Acondiciono la vista, distinguiendo, poco a poco, los detalles de la escena que me rodea. A mi espalda, intuyo al Hércules que me mantiene en vilo, sujetándome únicamente por el cabello. Frente a mi, Cuauhpopoca me observa con ojos de sangre. Me señala, y se vuelve hacía una enorme multitud que llena a rebosar una vasta plaza, circundada por extraños templos y enormes edificios con forma de pirámides. Las pirámides de Babilonia.
– Ahí tenéis el cadáver de la bestia, y aquí tenéis al hombre, de piel más pálida, con el rostro cubierto de pelo, pero hombre al fin y al cabo. Igual que nosotros. Y, como a nosotros, se le puede herir, se le puede matar, se le puede sacrificar.
Sigo la dirección de sus gestos, y veo el cuerpo ensangrentado de mi fiel Acebuche, mi alazán español. Fue un regalo del mismo Cortés, criado como él, en tierras extremeñas, compañero de correrías, sostén de mis batallas. Sucumbió antes de que nos refugiáramos en Nautla, tras el desorden que sucedió a la huída de los totonacas, atravesado por decenas dardos, algunos destinados a derribarme.
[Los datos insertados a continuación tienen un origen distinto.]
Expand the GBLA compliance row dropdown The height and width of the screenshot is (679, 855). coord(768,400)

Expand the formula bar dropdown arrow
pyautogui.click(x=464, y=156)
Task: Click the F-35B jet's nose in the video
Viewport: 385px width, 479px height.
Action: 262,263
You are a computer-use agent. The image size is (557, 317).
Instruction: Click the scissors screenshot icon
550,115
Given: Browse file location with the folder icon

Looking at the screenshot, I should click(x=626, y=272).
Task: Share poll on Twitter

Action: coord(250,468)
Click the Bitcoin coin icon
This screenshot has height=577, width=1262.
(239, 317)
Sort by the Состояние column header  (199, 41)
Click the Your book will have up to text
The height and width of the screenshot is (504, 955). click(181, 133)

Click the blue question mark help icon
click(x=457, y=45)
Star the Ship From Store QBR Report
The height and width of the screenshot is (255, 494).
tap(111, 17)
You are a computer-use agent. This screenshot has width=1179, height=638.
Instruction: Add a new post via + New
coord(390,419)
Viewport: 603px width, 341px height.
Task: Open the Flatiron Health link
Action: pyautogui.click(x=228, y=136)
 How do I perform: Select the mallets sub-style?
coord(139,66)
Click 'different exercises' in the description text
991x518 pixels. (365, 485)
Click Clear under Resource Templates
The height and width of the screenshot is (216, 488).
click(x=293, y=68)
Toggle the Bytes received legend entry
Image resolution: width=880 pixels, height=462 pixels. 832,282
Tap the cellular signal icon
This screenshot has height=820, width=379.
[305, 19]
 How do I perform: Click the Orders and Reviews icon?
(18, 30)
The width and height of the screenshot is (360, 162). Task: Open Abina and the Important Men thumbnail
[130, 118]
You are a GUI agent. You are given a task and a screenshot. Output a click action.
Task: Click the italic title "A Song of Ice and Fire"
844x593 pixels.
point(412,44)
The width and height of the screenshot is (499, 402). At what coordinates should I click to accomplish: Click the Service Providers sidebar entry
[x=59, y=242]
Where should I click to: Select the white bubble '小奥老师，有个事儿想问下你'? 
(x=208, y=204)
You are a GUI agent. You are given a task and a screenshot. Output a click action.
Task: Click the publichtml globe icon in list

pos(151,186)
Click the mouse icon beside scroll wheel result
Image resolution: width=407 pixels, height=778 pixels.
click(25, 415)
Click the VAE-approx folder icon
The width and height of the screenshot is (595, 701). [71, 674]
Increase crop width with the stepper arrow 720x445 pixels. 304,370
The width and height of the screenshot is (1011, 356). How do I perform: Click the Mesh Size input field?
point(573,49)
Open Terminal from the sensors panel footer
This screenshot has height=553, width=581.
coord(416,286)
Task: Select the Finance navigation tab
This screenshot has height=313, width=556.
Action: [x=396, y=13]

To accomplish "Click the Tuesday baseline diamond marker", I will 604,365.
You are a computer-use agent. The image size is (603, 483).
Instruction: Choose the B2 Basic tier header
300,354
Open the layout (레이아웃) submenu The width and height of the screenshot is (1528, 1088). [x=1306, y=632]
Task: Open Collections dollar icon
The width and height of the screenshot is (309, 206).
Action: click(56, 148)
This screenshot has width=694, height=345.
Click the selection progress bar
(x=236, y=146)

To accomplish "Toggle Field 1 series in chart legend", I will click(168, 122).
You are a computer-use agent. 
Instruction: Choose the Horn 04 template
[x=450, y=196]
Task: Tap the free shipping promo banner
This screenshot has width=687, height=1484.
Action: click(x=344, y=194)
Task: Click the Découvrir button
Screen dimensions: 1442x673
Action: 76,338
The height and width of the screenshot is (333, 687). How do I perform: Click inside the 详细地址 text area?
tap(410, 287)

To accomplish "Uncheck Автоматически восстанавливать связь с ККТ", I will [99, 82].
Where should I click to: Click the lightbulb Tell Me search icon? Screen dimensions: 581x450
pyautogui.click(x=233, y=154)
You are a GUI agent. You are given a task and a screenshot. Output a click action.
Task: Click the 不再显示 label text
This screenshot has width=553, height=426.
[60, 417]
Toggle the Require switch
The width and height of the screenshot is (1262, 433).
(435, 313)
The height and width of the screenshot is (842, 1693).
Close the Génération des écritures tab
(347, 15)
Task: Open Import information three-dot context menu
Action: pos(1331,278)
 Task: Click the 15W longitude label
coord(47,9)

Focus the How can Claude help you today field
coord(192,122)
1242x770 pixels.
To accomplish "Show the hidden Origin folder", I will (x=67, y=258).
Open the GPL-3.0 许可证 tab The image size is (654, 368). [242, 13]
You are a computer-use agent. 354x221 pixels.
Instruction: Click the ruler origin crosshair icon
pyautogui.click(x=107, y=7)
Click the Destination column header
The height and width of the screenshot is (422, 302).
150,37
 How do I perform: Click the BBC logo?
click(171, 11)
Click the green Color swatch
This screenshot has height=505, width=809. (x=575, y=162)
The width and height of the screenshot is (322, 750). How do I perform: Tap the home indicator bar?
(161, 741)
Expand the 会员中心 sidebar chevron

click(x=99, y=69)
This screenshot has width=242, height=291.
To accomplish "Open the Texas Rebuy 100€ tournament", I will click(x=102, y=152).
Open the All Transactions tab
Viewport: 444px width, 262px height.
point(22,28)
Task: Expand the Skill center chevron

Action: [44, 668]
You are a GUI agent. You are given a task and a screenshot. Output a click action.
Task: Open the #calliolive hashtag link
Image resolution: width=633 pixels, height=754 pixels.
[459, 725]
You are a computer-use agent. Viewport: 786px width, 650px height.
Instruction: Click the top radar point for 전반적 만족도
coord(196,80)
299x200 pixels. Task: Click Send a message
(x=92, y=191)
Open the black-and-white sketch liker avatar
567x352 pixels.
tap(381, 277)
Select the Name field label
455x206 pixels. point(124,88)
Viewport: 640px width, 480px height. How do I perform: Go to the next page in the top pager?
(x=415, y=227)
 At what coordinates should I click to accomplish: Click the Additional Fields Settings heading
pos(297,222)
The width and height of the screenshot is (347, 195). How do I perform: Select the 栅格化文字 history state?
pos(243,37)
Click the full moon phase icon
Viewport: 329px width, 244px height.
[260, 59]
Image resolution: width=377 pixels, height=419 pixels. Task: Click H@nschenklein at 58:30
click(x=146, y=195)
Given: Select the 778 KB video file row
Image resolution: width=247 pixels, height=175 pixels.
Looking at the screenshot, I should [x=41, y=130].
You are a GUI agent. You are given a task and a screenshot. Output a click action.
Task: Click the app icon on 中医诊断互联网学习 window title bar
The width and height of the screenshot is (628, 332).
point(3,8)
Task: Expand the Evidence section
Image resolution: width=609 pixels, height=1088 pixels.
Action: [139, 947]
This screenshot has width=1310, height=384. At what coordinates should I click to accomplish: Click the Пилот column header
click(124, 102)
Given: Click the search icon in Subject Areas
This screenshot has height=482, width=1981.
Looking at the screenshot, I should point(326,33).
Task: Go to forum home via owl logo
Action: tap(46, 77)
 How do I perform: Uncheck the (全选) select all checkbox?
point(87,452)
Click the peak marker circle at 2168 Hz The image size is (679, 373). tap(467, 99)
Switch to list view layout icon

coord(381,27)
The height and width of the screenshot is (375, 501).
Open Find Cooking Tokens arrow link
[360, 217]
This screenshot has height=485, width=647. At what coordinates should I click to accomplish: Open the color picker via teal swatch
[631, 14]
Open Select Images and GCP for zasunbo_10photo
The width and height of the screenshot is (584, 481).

Al ver su noble cuerpo mancillado, con el vientre abierto y las tripas desparramadas, me inunda la ira. Intento revolverme, alzar los brazos, arrebatar una macana a uno de sus guerreros, e iniciar una carnicería; repartir tajos, acuchillarlos, reventarles los cráneos, despedazarles los miembros, abrirles el pecho, sorberles el tuétano.
Pero me encuentro impotente, el cuerpo no responde a las ordenes que manda el cerebro.
¿Como podría responder si quedó, hace ya dos días, a varias leguas de distancia?
El guerrero lanza mi cabeza rodando por los suelos.
Los mexicas ríen mientras la patean.
Me llamo Juan de Escalante, y ya no soy cabeza de nada, ni tan siquiera de la mia.
Nota aclaratoria.
El protagonista de esta historia, Juan de Escalante, es un personaje real, y uno de los principales capitanes y gran amigo de Hernán Cortés. De hecho, fue el encargado de quemar las naves, uno de los momentos más significativos, por su simbolismo, de la conquista de México.
Efectivamente, y tal y como relata Bernal Díaz del Castillo, Juan de Escalante queda guardando la retaguardia de Cortés, como alguacil de la recién fundada Villa Rica de la Vera Cruz, y muere en un enfrentamiento con un ejercito mexica que estaba comisionado para cobrar los impuestos a los totonacas.
Realmente muere como resultado de sus heridas en Veracruz, después de haberse retirado de la batalla. En la citada ciudad se hallaron a finales del siglo XX sus restos mortales. Me he tomado la libertad de hacerle morir en la defensa de Nautla, para hilvanar la historia del transporte de su cabeza, así como del cuerpo de su supuesto caballo, hasta la ciudad de Tuxpan. He mezclado dos hechos históricos, ya que en la Crónica de la conquista de nueva España, Bernal Díaz relata que en cierta ocasión los mexicas cortaron la cabeza a un caballo, para demostrar que jinete y caballo eran dos seres diferentes, no una sola bestia monstruosa.
Que su cabeza siga viviendo después de el muerto y decapitado, es algo cada uno puede interpretar de la forma que mejor le parezca. Esa cabeza bebe de la influencia de ciertas cabezas parlantes presentes en una historia de Corto Maltés, el personaje de Hugo Prat. Aunque la de mi antepasado no diga ni mu.